Task details: Would you please return the lines of the material that contain the word "display"?

Data for the task:

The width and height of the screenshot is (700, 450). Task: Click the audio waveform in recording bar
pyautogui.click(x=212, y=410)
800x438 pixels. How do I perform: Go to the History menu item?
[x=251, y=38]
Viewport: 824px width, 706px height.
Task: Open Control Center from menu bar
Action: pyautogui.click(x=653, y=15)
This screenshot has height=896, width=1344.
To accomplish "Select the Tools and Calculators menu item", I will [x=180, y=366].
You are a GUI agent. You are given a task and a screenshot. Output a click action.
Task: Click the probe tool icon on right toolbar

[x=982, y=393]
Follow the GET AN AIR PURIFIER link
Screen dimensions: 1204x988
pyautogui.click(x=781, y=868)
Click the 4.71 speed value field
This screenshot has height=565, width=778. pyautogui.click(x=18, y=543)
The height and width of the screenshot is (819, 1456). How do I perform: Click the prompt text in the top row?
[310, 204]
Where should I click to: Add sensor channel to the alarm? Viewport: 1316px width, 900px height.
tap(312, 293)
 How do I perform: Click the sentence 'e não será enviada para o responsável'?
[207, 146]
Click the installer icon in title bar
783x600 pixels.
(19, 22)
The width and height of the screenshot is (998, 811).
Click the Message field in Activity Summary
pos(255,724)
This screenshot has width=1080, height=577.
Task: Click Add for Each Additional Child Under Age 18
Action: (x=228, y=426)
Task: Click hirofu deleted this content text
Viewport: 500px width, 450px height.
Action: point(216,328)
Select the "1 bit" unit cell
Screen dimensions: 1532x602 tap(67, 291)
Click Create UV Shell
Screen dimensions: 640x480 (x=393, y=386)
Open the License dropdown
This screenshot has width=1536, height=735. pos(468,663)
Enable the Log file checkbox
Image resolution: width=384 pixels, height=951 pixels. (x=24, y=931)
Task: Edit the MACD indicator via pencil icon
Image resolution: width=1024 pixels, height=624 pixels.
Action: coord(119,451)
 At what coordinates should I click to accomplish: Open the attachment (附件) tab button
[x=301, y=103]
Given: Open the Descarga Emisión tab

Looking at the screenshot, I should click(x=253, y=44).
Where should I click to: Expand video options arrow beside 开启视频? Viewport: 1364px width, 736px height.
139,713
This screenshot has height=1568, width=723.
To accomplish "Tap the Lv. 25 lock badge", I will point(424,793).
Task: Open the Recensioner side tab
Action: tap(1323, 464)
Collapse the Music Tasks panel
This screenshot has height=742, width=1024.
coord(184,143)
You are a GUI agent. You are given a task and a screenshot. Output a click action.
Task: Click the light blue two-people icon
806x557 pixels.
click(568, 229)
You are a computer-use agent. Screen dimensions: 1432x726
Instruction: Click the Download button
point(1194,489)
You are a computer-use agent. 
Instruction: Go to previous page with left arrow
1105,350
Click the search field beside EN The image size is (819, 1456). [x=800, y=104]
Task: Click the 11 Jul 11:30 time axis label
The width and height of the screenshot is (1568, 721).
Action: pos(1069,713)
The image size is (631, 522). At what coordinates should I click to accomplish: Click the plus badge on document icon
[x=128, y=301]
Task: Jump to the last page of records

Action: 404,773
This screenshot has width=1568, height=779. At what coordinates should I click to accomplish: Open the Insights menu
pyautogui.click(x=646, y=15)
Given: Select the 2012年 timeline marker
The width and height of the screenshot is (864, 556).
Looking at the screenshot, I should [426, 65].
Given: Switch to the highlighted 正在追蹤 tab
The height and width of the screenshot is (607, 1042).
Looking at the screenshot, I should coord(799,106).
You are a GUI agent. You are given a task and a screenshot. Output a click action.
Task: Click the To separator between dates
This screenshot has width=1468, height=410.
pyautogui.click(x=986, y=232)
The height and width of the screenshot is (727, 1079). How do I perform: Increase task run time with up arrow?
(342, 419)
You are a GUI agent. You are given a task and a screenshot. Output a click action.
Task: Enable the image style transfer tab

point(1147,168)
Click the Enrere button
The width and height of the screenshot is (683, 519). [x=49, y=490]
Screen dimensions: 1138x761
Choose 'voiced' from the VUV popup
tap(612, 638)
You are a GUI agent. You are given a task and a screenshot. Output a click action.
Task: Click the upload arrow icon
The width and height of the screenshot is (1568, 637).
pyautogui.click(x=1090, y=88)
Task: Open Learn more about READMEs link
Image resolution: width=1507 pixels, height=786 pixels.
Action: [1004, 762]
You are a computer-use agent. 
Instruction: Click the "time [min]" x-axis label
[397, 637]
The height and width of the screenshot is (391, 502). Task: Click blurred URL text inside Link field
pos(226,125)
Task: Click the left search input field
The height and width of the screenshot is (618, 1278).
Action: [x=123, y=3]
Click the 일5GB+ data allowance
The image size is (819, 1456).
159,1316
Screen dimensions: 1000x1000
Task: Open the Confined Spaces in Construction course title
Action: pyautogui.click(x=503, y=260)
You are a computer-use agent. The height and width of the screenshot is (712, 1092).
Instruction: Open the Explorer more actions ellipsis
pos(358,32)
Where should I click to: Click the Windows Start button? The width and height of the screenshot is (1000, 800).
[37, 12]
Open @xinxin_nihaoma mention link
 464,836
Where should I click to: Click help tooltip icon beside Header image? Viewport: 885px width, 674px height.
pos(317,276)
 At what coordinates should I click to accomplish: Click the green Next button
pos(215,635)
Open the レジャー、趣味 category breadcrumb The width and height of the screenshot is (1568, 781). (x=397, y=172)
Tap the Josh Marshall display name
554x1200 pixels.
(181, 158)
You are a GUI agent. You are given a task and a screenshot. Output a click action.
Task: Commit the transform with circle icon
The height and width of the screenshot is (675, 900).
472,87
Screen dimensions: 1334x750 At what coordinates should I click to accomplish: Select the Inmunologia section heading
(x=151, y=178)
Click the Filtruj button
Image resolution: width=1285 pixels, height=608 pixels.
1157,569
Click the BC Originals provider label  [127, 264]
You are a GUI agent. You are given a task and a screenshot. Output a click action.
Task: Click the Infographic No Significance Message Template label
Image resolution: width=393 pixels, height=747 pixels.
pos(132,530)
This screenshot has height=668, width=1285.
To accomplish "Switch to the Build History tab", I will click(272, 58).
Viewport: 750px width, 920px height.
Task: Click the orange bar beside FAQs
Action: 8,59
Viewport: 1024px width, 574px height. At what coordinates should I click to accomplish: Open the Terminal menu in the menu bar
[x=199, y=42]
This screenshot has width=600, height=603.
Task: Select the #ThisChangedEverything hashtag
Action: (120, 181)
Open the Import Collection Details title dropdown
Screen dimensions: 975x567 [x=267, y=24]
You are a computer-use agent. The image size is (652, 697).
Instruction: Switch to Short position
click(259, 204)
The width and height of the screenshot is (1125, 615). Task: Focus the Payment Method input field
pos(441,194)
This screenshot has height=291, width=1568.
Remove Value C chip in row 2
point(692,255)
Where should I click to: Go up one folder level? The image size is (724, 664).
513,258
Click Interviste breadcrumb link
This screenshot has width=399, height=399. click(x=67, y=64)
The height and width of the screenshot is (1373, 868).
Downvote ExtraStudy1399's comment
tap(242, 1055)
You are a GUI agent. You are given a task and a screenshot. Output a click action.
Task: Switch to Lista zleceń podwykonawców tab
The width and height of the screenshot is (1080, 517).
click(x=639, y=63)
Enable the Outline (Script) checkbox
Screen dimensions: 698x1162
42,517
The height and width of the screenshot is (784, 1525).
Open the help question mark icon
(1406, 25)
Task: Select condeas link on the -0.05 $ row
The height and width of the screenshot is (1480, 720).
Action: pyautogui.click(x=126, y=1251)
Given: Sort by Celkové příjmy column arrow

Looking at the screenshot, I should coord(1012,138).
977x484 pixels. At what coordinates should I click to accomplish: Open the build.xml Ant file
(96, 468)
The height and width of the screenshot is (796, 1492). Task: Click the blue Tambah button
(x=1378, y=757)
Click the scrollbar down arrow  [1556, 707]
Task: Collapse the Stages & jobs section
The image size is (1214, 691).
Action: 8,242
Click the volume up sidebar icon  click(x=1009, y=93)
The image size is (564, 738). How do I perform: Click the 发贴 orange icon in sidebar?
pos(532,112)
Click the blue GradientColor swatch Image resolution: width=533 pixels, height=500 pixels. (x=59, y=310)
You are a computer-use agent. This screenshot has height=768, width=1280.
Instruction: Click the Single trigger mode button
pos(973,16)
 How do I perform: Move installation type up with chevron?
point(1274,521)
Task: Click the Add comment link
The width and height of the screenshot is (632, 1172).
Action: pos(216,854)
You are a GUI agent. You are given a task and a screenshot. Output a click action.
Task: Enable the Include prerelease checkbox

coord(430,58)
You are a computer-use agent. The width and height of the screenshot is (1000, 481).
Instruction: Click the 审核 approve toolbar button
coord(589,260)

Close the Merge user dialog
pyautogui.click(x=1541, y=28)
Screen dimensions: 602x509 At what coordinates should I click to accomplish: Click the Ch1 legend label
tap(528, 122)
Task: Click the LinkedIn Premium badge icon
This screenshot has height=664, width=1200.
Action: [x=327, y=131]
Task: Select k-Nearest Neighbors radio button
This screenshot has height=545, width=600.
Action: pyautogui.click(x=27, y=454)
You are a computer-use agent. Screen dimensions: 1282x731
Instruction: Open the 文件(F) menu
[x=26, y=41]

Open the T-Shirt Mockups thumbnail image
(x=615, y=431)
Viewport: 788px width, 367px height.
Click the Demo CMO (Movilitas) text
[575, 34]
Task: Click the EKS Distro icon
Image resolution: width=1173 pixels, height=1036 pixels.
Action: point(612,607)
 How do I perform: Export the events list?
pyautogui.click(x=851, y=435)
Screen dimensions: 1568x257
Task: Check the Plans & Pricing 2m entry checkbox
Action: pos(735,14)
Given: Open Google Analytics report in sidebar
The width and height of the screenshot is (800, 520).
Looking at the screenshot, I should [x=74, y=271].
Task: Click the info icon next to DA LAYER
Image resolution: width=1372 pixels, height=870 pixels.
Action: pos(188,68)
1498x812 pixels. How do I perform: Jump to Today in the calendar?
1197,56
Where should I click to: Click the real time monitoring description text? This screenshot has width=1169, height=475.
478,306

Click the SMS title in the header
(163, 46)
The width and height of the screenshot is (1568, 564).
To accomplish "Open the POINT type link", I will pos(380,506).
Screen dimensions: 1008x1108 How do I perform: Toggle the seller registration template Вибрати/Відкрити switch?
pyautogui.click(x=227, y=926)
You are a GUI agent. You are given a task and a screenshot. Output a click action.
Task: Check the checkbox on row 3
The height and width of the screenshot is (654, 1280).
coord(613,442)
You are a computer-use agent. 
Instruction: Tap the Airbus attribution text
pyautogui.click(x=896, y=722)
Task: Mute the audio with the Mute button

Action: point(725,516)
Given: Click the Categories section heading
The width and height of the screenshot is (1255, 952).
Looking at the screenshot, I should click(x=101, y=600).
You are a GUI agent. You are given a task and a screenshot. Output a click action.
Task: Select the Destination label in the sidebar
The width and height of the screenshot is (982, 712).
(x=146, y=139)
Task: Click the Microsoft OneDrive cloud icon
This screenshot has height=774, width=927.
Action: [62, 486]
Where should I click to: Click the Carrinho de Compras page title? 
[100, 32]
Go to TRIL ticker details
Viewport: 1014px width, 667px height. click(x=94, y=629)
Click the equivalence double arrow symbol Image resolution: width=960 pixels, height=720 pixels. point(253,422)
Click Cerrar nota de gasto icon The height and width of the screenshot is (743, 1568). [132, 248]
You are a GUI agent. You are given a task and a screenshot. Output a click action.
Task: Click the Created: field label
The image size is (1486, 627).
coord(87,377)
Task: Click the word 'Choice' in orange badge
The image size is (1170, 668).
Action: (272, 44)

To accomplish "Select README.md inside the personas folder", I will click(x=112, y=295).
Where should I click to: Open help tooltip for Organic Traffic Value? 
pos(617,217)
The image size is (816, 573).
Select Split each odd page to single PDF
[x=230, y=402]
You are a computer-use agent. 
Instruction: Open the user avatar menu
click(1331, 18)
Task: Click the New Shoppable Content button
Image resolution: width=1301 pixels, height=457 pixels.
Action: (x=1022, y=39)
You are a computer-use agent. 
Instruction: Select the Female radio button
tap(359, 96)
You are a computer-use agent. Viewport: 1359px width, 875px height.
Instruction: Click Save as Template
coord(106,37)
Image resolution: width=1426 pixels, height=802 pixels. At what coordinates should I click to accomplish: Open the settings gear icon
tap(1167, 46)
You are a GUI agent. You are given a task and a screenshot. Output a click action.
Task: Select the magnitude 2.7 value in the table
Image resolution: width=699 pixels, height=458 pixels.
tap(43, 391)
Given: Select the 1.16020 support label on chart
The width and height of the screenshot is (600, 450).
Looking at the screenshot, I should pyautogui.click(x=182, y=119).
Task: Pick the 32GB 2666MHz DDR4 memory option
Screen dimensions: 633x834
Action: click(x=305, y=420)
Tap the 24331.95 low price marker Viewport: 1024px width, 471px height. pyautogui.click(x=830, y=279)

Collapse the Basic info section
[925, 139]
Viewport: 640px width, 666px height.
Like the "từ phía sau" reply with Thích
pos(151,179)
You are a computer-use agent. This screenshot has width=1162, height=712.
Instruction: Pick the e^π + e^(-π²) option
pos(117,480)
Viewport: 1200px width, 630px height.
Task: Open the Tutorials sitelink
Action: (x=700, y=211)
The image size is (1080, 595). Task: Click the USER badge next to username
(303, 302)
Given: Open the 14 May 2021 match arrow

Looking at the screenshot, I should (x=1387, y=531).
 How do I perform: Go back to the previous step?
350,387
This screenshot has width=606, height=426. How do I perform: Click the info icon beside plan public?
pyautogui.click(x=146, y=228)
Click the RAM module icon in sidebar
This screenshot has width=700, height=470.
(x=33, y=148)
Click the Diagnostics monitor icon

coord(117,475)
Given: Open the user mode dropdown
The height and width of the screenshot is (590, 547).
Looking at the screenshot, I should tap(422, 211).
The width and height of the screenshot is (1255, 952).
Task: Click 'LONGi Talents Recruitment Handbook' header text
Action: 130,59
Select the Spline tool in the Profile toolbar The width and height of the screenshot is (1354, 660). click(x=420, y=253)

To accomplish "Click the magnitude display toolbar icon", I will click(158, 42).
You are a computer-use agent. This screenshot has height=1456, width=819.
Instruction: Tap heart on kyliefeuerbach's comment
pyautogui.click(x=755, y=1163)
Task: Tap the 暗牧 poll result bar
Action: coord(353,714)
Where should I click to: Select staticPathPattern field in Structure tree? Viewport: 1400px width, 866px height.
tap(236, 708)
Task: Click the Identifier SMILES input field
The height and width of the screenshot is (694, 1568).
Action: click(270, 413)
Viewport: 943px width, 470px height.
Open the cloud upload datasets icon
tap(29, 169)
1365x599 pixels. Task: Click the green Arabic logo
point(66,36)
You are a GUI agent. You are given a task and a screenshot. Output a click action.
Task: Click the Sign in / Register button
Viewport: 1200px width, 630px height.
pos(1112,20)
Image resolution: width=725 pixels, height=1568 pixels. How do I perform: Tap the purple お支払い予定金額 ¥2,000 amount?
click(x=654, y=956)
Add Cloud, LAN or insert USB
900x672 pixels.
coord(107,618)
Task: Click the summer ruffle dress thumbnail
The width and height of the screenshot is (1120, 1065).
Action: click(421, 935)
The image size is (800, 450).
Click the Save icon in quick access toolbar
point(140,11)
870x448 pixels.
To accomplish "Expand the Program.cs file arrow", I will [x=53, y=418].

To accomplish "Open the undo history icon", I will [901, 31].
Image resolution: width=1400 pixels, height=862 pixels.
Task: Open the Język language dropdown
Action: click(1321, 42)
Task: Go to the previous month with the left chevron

Reply:
Tap the Josh Marshall display name
To accomplish "Click the magnitude display toolbar icon", I will click(158, 42).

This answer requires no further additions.